ACTIVITY:
After locating the line that contains "Instruction: Click the blue", quote it and all lines after it through the end of the entries, and nothing more. Pictures stay out.

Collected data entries
━━━━━━━━━━━━━━━━

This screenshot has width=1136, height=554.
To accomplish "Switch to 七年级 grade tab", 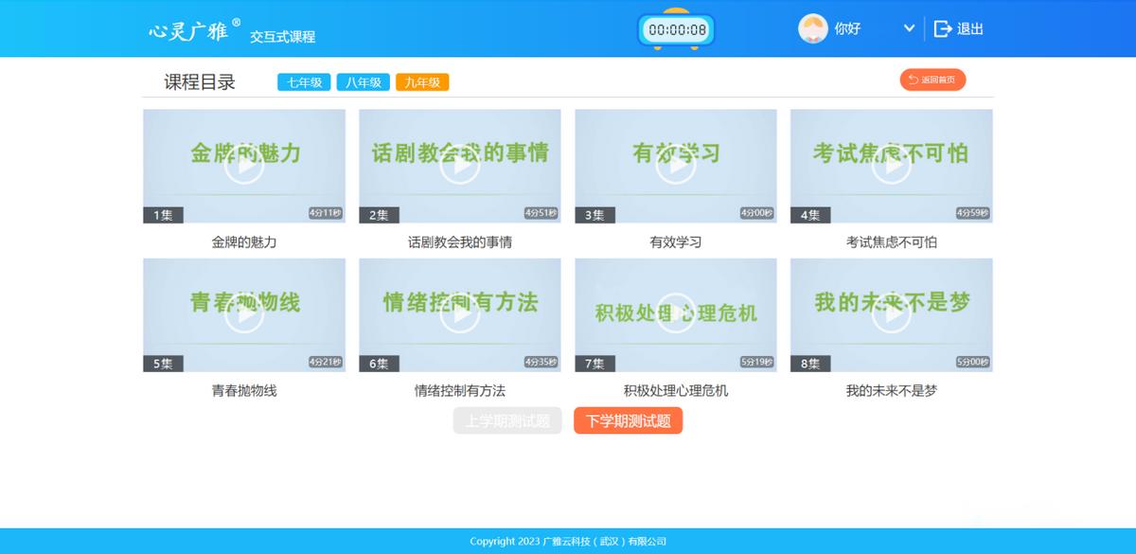I will point(304,82).
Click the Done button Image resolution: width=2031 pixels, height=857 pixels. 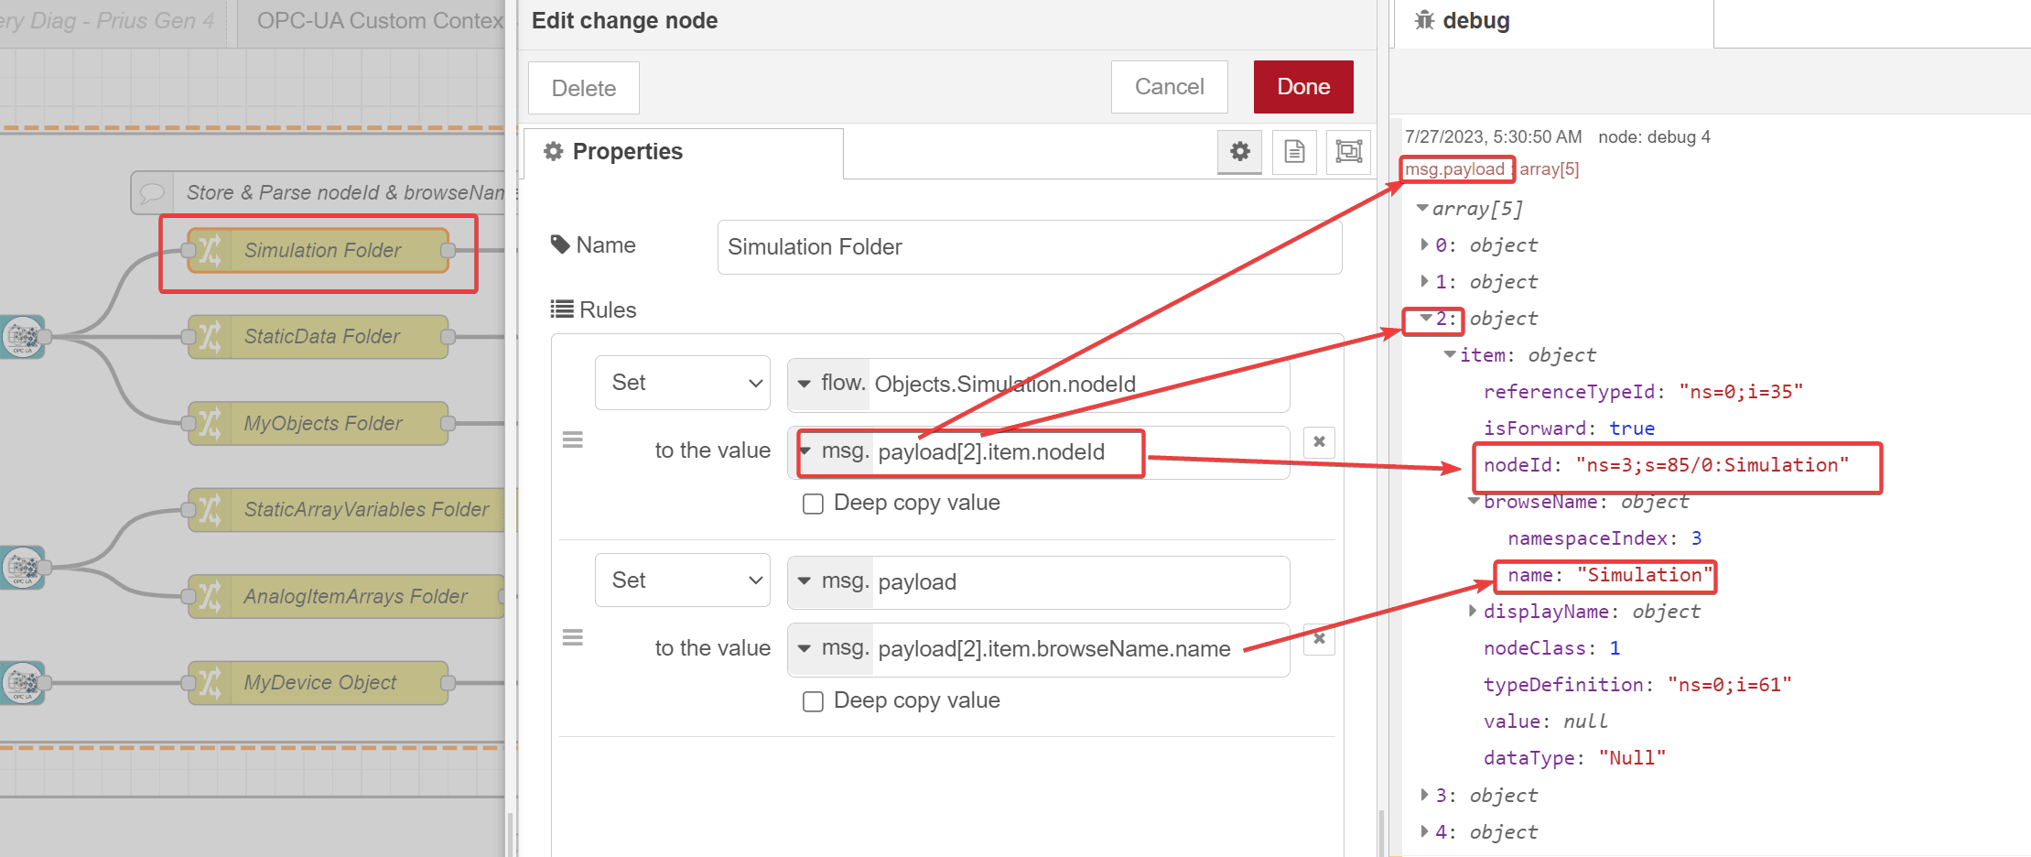click(1302, 87)
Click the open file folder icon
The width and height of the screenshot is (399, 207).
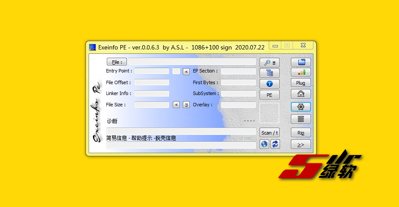click(300, 62)
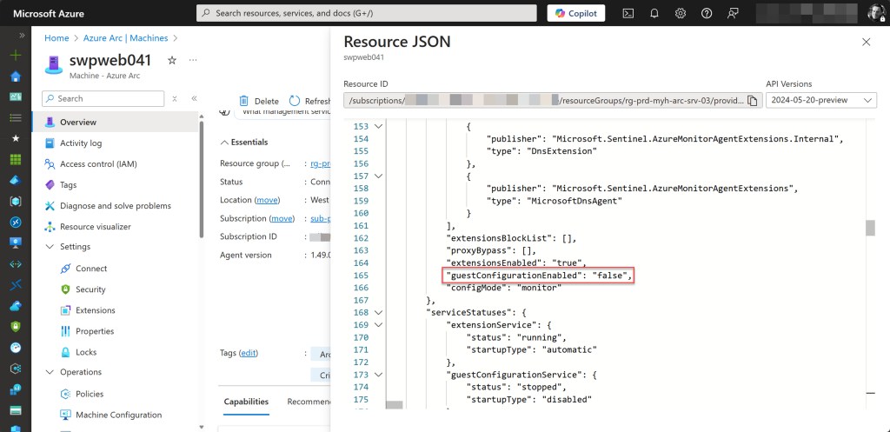890x432 pixels.
Task: Collapse the serviceStatuses JSON section
Action: (x=378, y=312)
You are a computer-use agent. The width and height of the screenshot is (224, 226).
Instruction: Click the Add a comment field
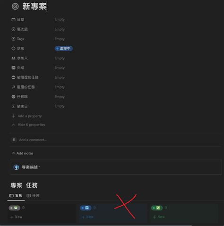click(33, 140)
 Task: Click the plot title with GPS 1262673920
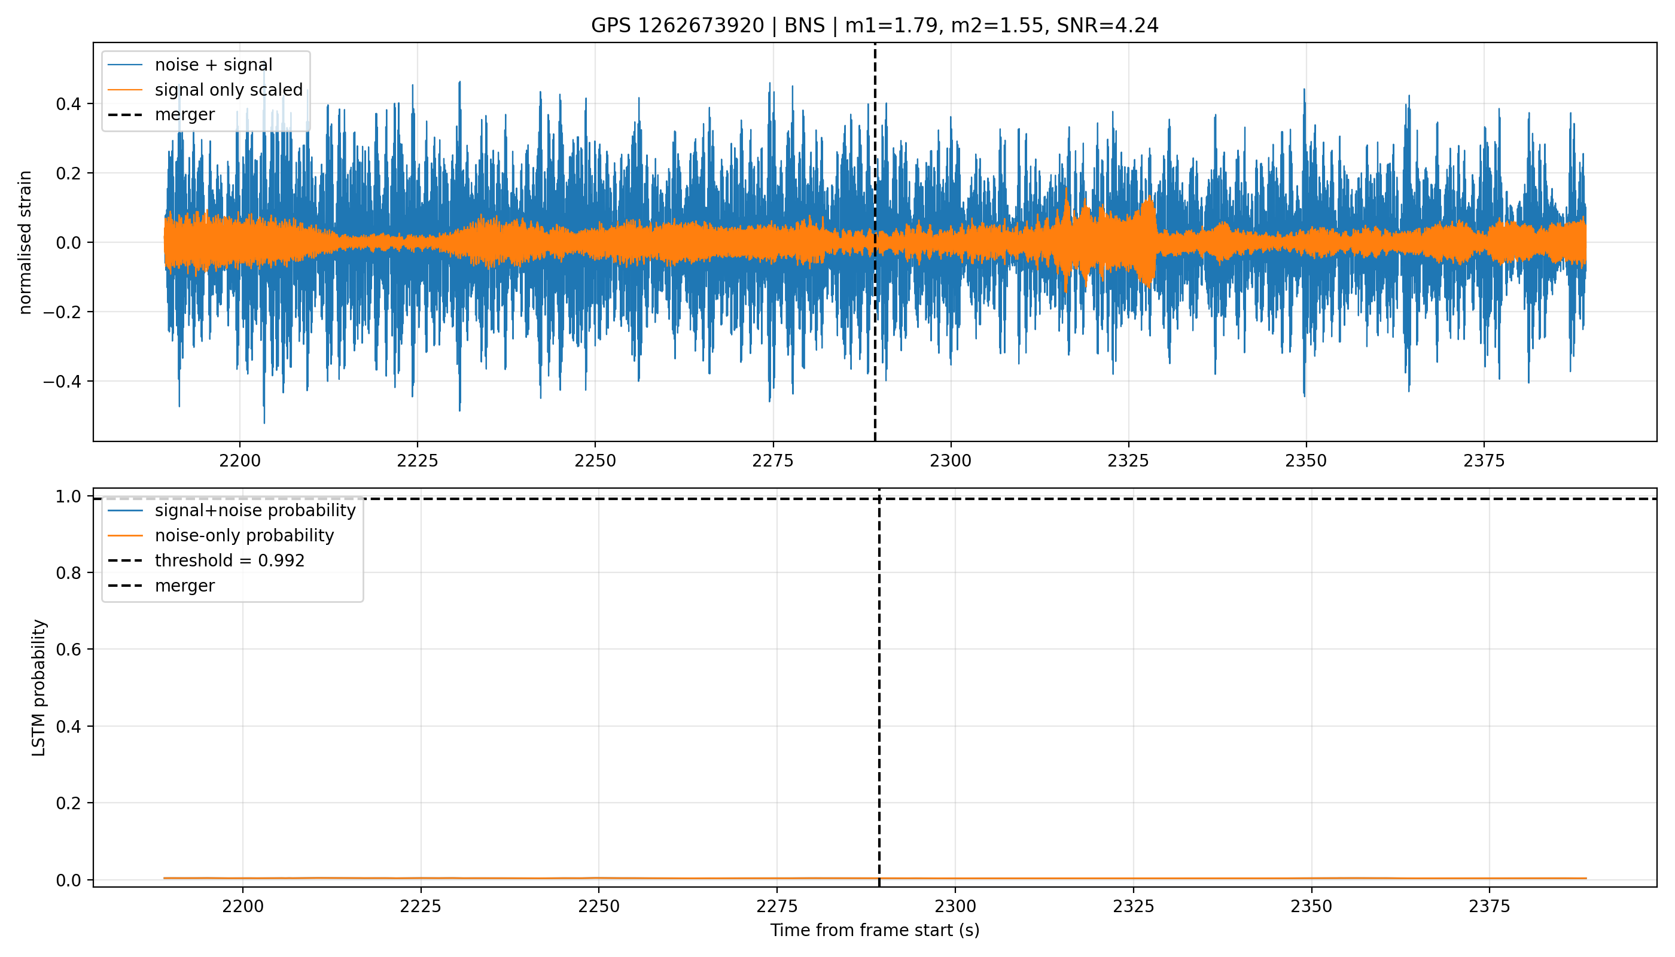(x=874, y=26)
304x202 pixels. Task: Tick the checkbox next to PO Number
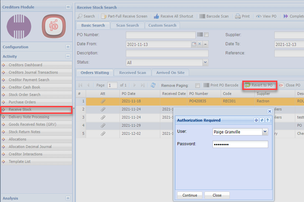[206, 35]
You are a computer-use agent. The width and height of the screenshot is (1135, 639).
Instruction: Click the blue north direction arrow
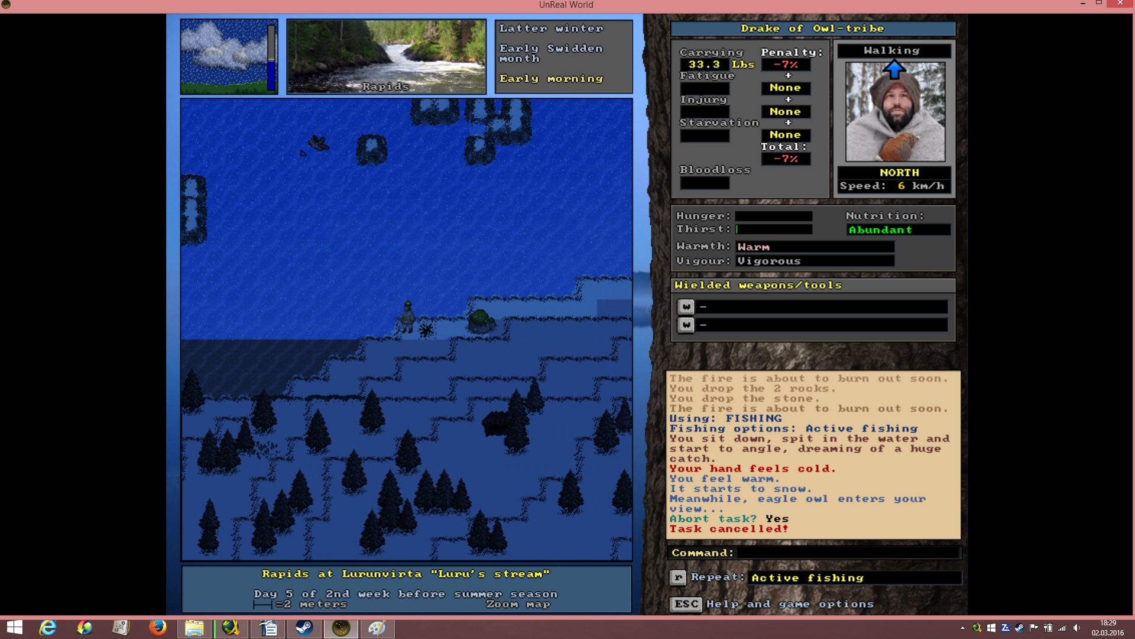coord(894,70)
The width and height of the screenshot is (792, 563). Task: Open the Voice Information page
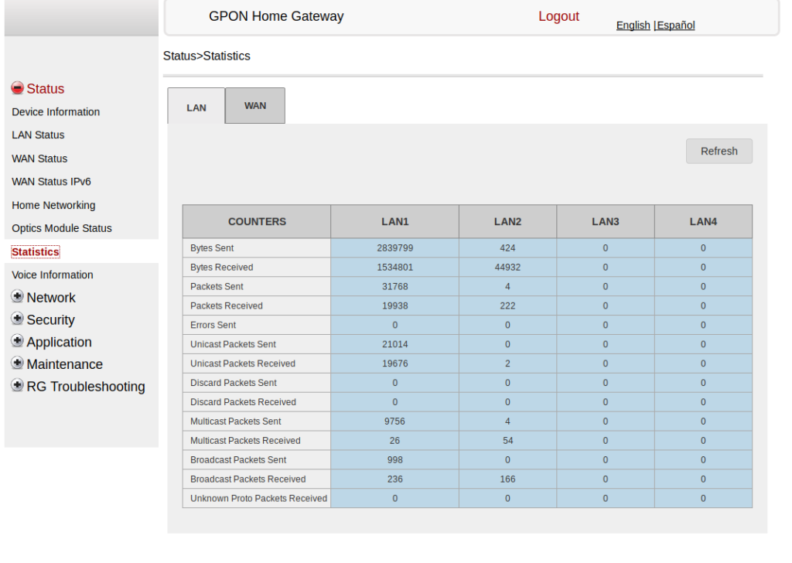point(53,275)
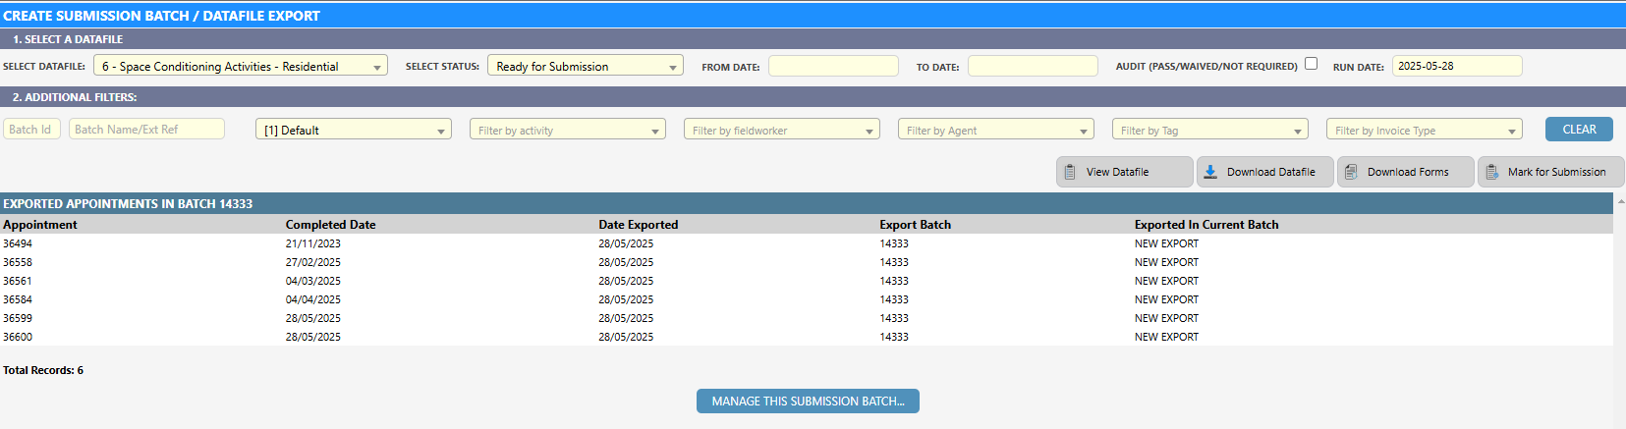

━━━━━━━━━━━━━━━━

SOLUTION BELOW:
Instruction: Click the blue north direction arrow
coord(894,70)
The width and height of the screenshot is (792, 563). Task: Open the Voice Information page
point(53,275)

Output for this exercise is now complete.